Studies of internal motions of peptides and proteins in solution by nuclear magnetic resonance spectroscopy

Understanding protein function is a primary goal of biological and medical research. The objective of this work is to discover the factors which determine internal motions in protein with the ultimate goal of correlating internal motions with protein function. Despite extensive work that has been performed to date, the details of the relationship between protein dynamics and function are still in question. The principal focus here was to validate and to further develop NMR relaxation techniques as applied to isotopically (13C) enriched peptides and proteins. Internal motional parameters were extracted using the Lipari and Szabo Model-Free approach on a residue-by-residue basis. Specific topics examined here include: (1) measurement of exchange rate and association constant of the monomer-tetramer transformation for wild type melittin and two mutants of melittin enriched with 13 C at specific residues. Different behaviors of monomer-tetramer transition were observed for three types of melittin.
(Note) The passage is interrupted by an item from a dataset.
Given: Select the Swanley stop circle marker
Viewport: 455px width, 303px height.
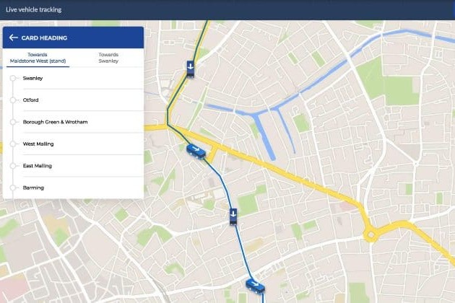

Good agreement was found for the association constants obtained by NMR methods, by circular dichroism and by fluorescence measurement. (2) NMR relaxation measurement of tyrosine melittin. No significant difference was found between the dynamics of wild type melittin and the tyrosine mutant of melittin. (3) measurement of internal dynamics of rat intestinal fatty acid binding protein, selectively enriched at alanine backbone a positions and the two ε positions of tyrosine phenol ring with 13C, in the absence and presence of the fatty acids, palmitic acid and oleic acid. Substantial difference was observed in the dynamics of the tyrosine side chains between the ligand bound form of intestinal fatty acid binding protein and the ligand free form. Much less influence of ligand binding was observed on backbone dynamics. These results helped to verify the applicability of NMR relaxation techniques to AX spin system, and to lead to a more comprehensive understanding of the relationship between protein's conformational change and its functional roles.